_Information_
▬▬▬

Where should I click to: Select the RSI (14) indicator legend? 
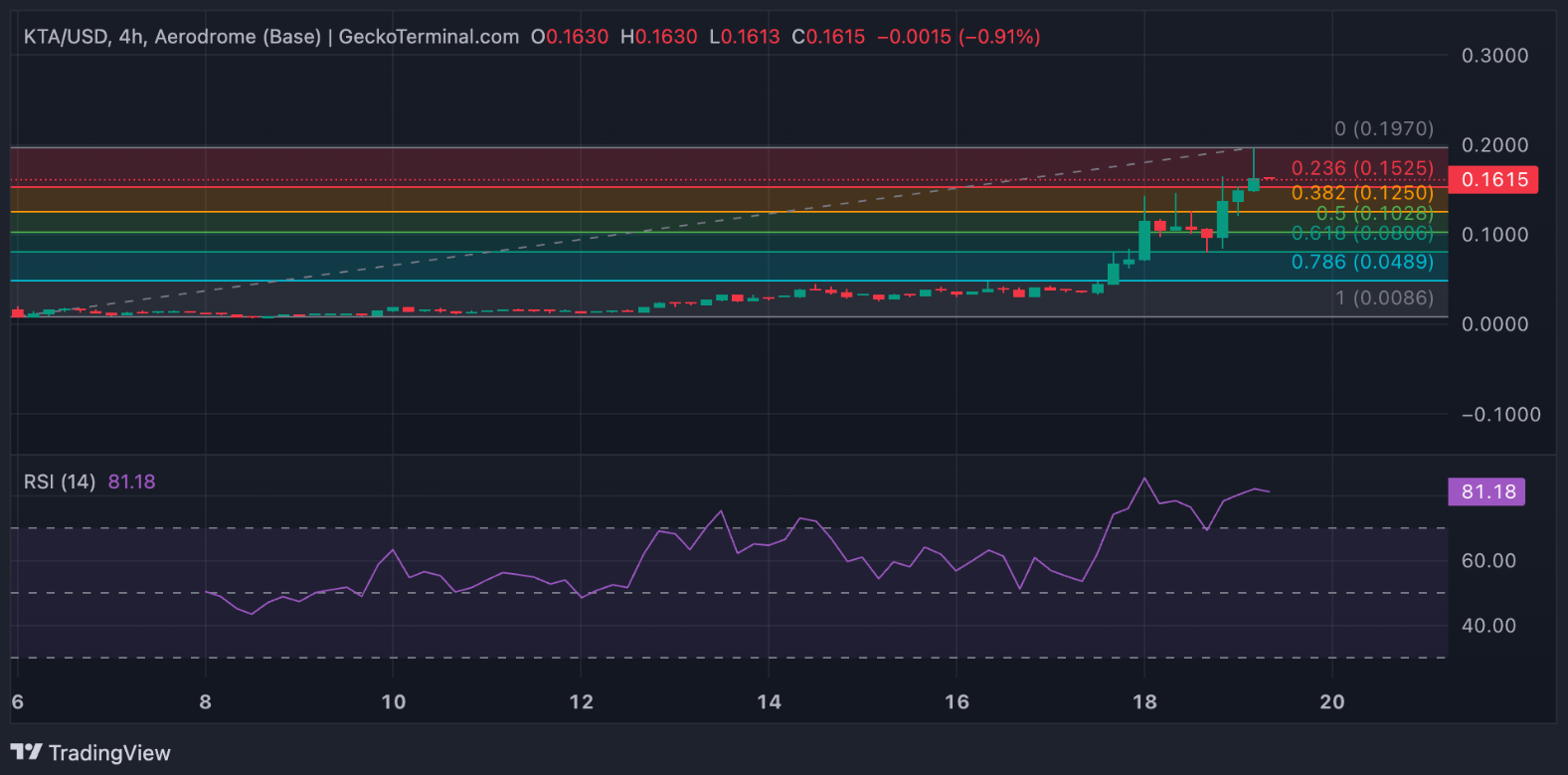tap(60, 482)
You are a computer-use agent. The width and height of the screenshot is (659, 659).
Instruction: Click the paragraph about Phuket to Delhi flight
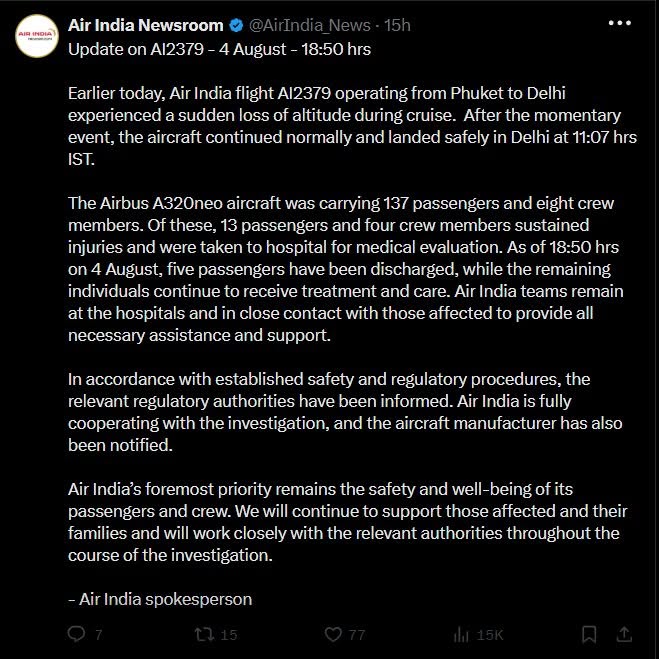click(352, 126)
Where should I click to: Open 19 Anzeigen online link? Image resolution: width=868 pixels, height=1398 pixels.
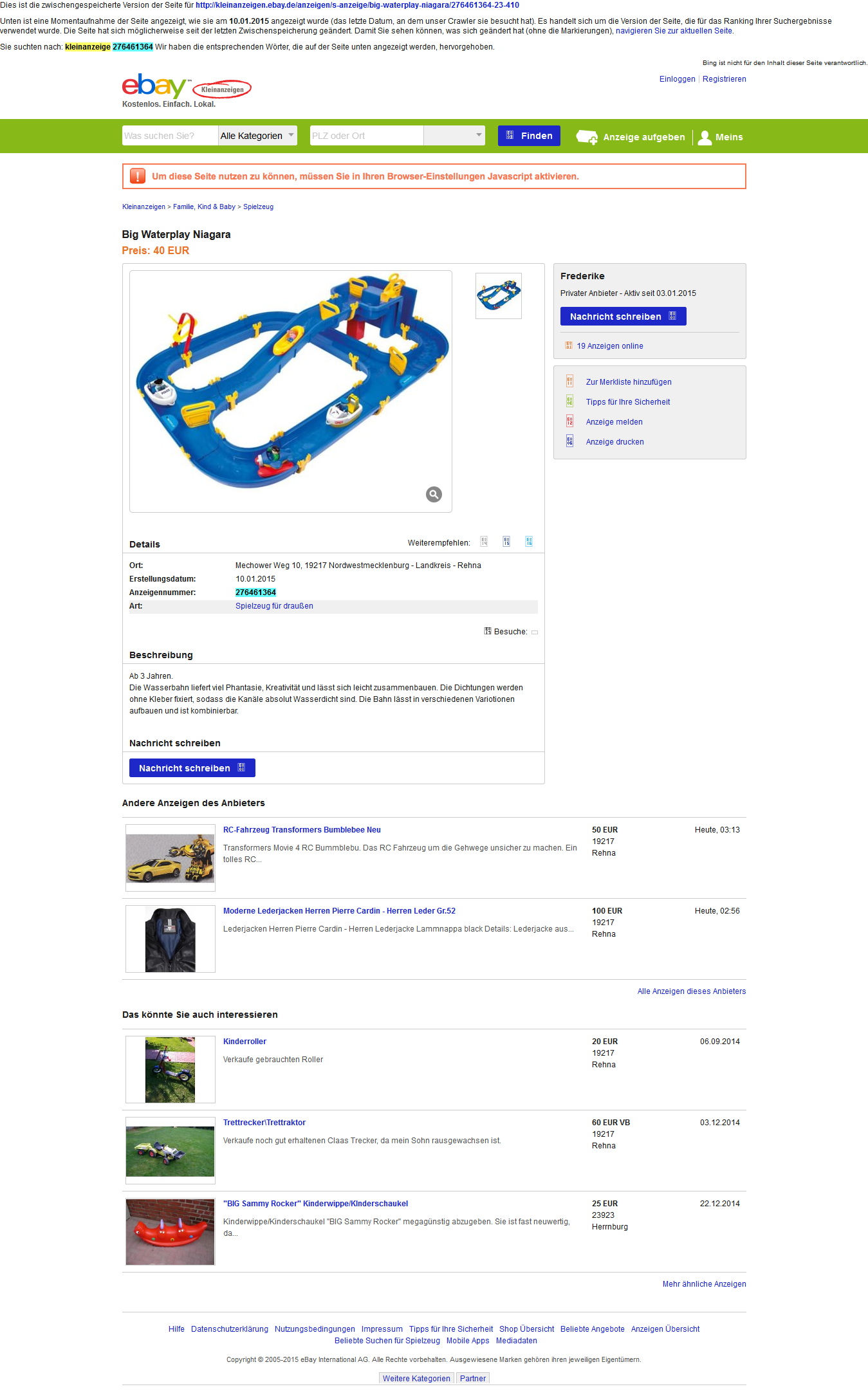click(609, 346)
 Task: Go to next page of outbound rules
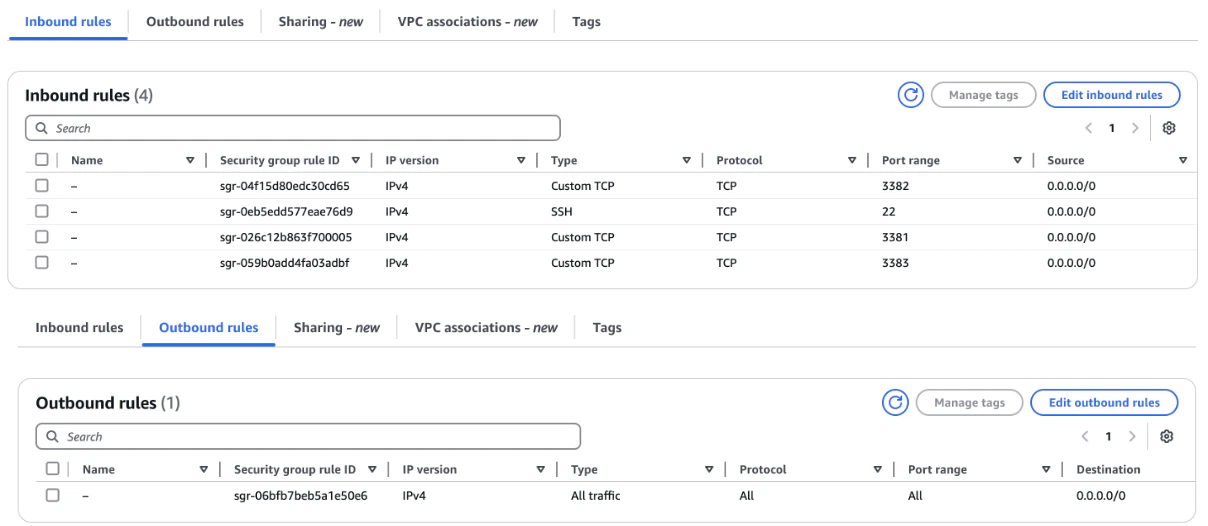1132,437
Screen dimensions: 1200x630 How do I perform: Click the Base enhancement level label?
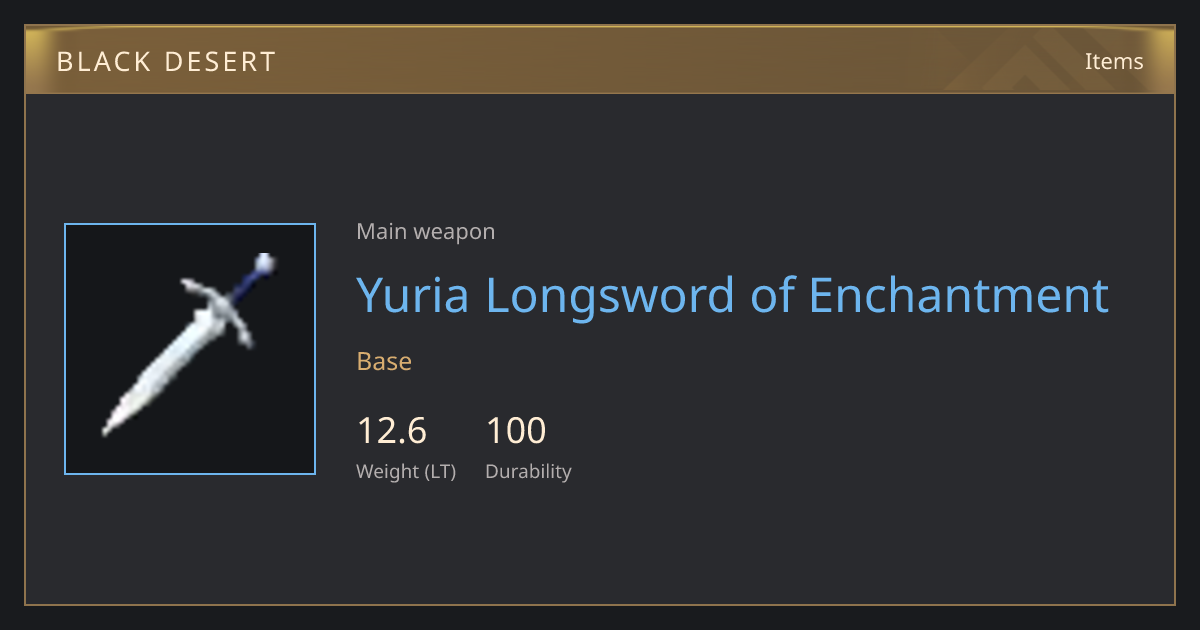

▬▬▬

_Task directions_
Copy out every line of the data above, taking care to leave the pictures out.

_Your solution_
Where should I click to: Select the RSI (14) indicator legend? 
tap(60, 482)
You are a computer-use agent. The width and height of the screenshot is (659, 659).
Instruction: Click the paragraph about Phuket to Delhi flight
click(352, 126)
Where should I click to: Open 19 Anzeigen online link? Image resolution: width=868 pixels, height=1398 pixels.
click(609, 346)
 Task: Go to next page of outbound rules
1132,437
Screen dimensions: 1200x630 How do I perform: Click the Base enhancement level label?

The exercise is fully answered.